> **Task to carry out**: Each record should be retyped word for word.

Saved data entries:
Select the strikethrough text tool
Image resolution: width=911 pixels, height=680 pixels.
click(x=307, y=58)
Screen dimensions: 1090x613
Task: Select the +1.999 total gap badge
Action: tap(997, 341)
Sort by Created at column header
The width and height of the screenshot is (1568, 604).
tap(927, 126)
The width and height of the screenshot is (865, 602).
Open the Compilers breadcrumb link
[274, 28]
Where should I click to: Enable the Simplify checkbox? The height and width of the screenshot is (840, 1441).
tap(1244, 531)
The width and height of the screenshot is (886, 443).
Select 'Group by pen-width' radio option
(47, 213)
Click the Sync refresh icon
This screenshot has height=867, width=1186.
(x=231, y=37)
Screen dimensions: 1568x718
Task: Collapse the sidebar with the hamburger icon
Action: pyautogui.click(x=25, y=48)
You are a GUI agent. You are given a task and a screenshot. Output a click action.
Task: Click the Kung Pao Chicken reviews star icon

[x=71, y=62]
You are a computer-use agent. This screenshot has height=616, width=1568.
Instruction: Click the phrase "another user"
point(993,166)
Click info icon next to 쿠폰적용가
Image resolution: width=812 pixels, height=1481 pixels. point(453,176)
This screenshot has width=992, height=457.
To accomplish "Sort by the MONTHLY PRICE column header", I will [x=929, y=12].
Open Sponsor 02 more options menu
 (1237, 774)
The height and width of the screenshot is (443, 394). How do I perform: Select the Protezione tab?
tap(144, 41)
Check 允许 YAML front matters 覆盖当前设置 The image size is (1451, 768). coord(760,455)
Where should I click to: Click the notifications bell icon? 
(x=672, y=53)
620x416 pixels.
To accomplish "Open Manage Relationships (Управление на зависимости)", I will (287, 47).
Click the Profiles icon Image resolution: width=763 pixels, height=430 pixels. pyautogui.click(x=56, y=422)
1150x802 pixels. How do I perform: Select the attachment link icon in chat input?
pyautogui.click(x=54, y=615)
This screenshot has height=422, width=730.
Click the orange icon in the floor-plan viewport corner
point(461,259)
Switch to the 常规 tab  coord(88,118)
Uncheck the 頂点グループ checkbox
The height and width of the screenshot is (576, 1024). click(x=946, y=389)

> **Solved exercise**:
Select the strikethrough text tool
Image resolution: width=911 pixels, height=680 pixels.
click(x=307, y=58)
Screen dimensions: 1090x613
Task: Select the +1.999 total gap badge
Action: tap(997, 341)
Sort by Created at column header
The width and height of the screenshot is (1568, 604).
tap(927, 126)
The width and height of the screenshot is (865, 602).
Open the Compilers breadcrumb link
[274, 28]
Where should I click to: Enable the Simplify checkbox? The height and width of the screenshot is (840, 1441).
tap(1244, 531)
The width and height of the screenshot is (886, 443).
Select 'Group by pen-width' radio option
(47, 213)
Click the Sync refresh icon
This screenshot has height=867, width=1186.
(x=231, y=37)
Screen dimensions: 1568x718
Task: Collapse the sidebar with the hamburger icon
Action: pyautogui.click(x=25, y=48)
You are a GUI agent. You are given a task and a screenshot. Output a click action.
Task: Click the Kung Pao Chicken reviews star icon

[x=71, y=62]
You are a computer-use agent. This screenshot has height=616, width=1568.
Instruction: Click the phrase "another user"
point(993,166)
Click info icon next to 쿠폰적용가
Image resolution: width=812 pixels, height=1481 pixels. point(453,176)
This screenshot has width=992, height=457.
To accomplish "Sort by the MONTHLY PRICE column header", I will [x=929, y=12].
Open Sponsor 02 more options menu
 (1237, 774)
The height and width of the screenshot is (443, 394). How do I perform: Select the Protezione tab?
tap(144, 41)
Check 允许 YAML front matters 覆盖当前设置 The image size is (1451, 768). coord(760,455)
Where should I click to: Click the notifications bell icon? 
(x=672, y=53)
620x416 pixels.
To accomplish "Open Manage Relationships (Управление на зависимости)", I will (287, 47).
Click the Profiles icon Image resolution: width=763 pixels, height=430 pixels. pyautogui.click(x=56, y=422)
1150x802 pixels. How do I perform: Select the attachment link icon in chat input?
pyautogui.click(x=54, y=615)
This screenshot has height=422, width=730.
Click the orange icon in the floor-plan viewport corner
point(461,259)
Switch to the 常规 tab  coord(88,118)
Uncheck the 頂点グループ checkbox
The height and width of the screenshot is (576, 1024). click(x=946, y=389)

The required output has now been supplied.